**Directions:**
1) State whether each statement agrees with the text below on controlling thinking tokens. Answer yes or no for each and quote the deciding words of the text exactly.
(a) DeepSeek-R1 can be partially controlled by prefilling the assistant turn with a non-thinking token.
(b) Gemma 4 has documented parity with the Qwen3-30B-A3B approach for system-level toggling.
(c) Unnecessary thinking tokens add 200-800 tokens of overhead per request.
2) Transcribe the part of the text below on controlling thinking tokens that opens with the words containing "Who Should Care" and closes with "with no benefit.".

**Exercise text:**
The chat template approach is the most robust. In llama.cpp and Ollama, custom Modelfile or GGUF metadata can override the default template. In vLLM or Hugging Face Transformers, you can pass a modified chat_template string directly to tokenizer.apply_chat_template().

Comparison with Alternatives

Qwen3-30B-A3B handles this cleanly at the template level. DeepSeek-R1 uses <think> tags and can be partially controlled by prefilling the assistant turn with a non-thinking token. Gemma 4 currently lacks documented parity with either approach for system-level toggling.

Who Should Care

This matters primarily to developers building applications on top of locally-hosted Gemma 4 models where reasoning token generation has real cost implications — either in latency or token budget. If you're running Gemma 4 27B via Ollama, llama.cpp, or vLLM for tasks like classification, short-form Q&A, or structured data extraction, unnecessary thinking tokens add 200-800 tokens of overhead per request with no benefit.

**Extracted information:**
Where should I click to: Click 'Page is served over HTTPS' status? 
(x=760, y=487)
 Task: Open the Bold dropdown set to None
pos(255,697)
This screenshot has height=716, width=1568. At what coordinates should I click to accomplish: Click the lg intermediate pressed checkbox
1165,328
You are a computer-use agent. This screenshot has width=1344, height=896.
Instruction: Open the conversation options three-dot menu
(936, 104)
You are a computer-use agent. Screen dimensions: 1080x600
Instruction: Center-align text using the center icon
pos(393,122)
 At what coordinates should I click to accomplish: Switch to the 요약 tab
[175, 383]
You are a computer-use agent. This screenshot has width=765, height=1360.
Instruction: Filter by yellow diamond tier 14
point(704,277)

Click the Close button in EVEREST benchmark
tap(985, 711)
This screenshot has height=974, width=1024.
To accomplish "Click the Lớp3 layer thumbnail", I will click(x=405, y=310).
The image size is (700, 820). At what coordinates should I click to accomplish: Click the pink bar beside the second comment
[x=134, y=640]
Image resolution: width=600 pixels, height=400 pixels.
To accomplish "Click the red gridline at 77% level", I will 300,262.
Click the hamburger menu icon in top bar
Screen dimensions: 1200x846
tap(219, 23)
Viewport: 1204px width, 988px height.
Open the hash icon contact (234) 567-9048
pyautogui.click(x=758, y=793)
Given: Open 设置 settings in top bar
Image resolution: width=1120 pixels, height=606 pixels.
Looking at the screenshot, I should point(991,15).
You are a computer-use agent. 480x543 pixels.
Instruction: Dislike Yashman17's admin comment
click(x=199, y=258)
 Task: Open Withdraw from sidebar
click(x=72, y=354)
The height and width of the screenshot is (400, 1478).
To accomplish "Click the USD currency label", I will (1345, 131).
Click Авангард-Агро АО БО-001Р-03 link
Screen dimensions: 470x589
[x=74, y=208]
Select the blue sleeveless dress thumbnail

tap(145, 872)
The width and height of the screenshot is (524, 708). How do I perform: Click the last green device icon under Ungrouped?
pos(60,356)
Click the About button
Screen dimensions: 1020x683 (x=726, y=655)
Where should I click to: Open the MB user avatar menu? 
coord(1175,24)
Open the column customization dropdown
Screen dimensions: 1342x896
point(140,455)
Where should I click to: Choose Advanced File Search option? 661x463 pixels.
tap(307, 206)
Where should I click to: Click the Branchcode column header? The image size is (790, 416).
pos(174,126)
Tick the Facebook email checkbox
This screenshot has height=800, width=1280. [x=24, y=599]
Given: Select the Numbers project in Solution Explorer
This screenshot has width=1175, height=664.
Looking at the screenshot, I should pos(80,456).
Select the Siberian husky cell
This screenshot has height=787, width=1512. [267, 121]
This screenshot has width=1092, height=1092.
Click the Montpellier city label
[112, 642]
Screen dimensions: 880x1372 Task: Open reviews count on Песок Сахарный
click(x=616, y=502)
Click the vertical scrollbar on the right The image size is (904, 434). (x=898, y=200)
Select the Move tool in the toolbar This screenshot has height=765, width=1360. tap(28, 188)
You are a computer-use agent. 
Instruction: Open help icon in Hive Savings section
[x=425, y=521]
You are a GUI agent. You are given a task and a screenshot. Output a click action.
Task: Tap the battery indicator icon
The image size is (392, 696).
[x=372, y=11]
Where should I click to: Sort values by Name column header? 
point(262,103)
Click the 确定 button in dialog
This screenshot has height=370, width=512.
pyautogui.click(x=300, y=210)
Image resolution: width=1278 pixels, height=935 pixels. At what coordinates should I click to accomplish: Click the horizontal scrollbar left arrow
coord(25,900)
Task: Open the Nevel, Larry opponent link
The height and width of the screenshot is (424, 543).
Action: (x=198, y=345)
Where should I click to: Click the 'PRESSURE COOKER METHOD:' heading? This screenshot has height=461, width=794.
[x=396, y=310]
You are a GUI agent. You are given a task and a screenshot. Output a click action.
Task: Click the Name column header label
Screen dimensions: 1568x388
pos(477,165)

**Solution set:**
1)
(a) Yes: "DeepSeek-R1 uses <think> tags and can be partially controlled by prefilling the assistant turn with a non-thinking token."
(b) No: "Gemma 4 currently lacks documented parity with either approach for system-level toggling."
(c) Yes: "unnecessary thinking tokens add 200-800 tokens of overhead per request with no benefit."

2)
Who Should Care

This matters primarily to developers building applications on top of locally-hosted Gemma 4 models where reasoning token generation has real cost implications — either in latency or token budget. If you're running Gemma 4 27B via Ollama, llama.cpp, or vLLM for tasks like classification, short-form Q&A, or structured data extraction, unnecessary thinking tokens add 200-800 tokens of overhead per request with no benefit.